People are always saying that if it seems like everyone is leaving you, maybe you're the problem. I can acknowledge that this is probably true, but I can never figure out what I've done wrong. What exact aspects of my personality or behavior make people leave. My therapist thinks I just have bad luck, or that I'm surrounded by assholes, but that can't be right. I always have this feeling that because she seems to think I'm a good person, I must not be as honest with her as I think I am. I don't feel like a good person.

Even if she is right and it all comes down to bad luck, I can't ever shake the feeling that being alone is a kind of punishment. I feel like I'm a six year old in perpetual time-out. I've been sent to the corner, but nobody will tell me what I've done wrong. When I try to apologize, desperate to get out of the corner, they tell me I haven't done anything wrong. That I put myself in the corner. But I can still spot the tick in their jaw when I step towards them.

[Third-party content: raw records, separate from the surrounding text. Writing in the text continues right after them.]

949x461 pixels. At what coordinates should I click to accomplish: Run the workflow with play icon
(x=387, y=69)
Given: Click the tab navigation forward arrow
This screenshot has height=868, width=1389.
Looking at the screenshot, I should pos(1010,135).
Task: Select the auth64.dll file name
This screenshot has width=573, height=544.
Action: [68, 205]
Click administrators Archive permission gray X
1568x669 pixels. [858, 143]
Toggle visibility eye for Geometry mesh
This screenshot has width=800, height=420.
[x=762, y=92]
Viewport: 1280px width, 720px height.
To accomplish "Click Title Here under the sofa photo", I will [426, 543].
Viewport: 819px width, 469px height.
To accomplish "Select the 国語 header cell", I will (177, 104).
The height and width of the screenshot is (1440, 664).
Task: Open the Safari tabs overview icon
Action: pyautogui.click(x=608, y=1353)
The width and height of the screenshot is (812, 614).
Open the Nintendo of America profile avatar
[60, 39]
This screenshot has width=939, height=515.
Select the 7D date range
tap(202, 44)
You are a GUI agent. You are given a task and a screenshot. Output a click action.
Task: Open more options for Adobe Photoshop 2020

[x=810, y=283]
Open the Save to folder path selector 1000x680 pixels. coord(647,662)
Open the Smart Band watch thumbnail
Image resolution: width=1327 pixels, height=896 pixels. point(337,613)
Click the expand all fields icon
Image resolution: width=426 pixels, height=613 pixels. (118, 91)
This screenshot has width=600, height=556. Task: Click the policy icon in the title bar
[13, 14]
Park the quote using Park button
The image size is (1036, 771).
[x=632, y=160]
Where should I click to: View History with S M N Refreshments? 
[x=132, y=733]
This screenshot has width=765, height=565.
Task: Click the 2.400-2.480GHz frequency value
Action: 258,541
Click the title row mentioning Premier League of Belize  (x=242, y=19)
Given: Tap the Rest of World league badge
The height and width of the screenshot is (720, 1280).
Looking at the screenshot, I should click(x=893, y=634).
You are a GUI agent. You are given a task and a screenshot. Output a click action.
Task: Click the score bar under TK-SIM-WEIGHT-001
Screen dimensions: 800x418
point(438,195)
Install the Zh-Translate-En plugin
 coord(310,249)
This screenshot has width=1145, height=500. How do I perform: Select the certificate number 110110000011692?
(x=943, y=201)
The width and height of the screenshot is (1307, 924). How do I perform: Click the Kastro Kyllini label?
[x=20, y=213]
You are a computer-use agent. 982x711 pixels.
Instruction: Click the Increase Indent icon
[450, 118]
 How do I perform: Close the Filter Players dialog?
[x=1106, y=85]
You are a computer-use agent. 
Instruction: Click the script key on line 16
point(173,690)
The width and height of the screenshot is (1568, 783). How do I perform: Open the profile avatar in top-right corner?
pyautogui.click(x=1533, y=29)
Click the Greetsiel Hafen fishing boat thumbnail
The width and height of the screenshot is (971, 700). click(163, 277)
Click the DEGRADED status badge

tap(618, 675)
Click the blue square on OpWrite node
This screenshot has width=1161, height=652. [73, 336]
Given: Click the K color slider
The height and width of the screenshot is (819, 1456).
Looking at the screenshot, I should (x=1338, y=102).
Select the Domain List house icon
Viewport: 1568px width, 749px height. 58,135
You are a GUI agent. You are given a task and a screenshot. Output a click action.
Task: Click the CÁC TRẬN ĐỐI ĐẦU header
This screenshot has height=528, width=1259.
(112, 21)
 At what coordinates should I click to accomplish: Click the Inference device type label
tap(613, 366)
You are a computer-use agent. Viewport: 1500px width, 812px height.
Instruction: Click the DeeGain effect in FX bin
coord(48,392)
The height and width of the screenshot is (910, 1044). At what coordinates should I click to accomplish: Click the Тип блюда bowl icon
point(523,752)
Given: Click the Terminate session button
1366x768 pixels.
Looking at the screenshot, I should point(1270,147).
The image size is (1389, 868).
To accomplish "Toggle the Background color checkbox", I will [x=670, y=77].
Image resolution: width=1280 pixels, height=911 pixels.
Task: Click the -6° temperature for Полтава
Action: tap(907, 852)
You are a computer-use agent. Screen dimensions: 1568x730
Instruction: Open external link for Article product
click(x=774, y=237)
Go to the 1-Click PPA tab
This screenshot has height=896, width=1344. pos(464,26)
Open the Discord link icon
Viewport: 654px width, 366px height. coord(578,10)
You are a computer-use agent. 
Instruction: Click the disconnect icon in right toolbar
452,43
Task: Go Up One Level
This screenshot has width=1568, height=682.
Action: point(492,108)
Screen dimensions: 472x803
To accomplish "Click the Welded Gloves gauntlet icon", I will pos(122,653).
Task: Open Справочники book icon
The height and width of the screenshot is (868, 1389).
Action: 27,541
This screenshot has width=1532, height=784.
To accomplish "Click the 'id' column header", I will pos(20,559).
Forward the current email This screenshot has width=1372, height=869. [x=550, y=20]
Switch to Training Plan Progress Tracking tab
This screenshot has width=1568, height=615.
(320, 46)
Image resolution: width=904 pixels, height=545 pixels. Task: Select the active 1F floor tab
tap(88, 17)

Sometimes everything will go exactly right. I'll sleep for eight hours without any nightmares, eat a substantial meal, take my medication, and not want to kill myself. I will be fun to be around. I can make jokes and ask questions and be interested in what other people have to say. Steady 95 BPM, no sweaty palms, no spiralling, breaths come normally. The issue is that usually that isn't the case. Usually I'm miserable, and nobody wants to be around a miserable person unless they've already gotten to know that person when they weren't miserable yet.

I want to apologize for being melodramatic, but maybe I shouldn't. Writers are always too paranoid about sounding melodramatic.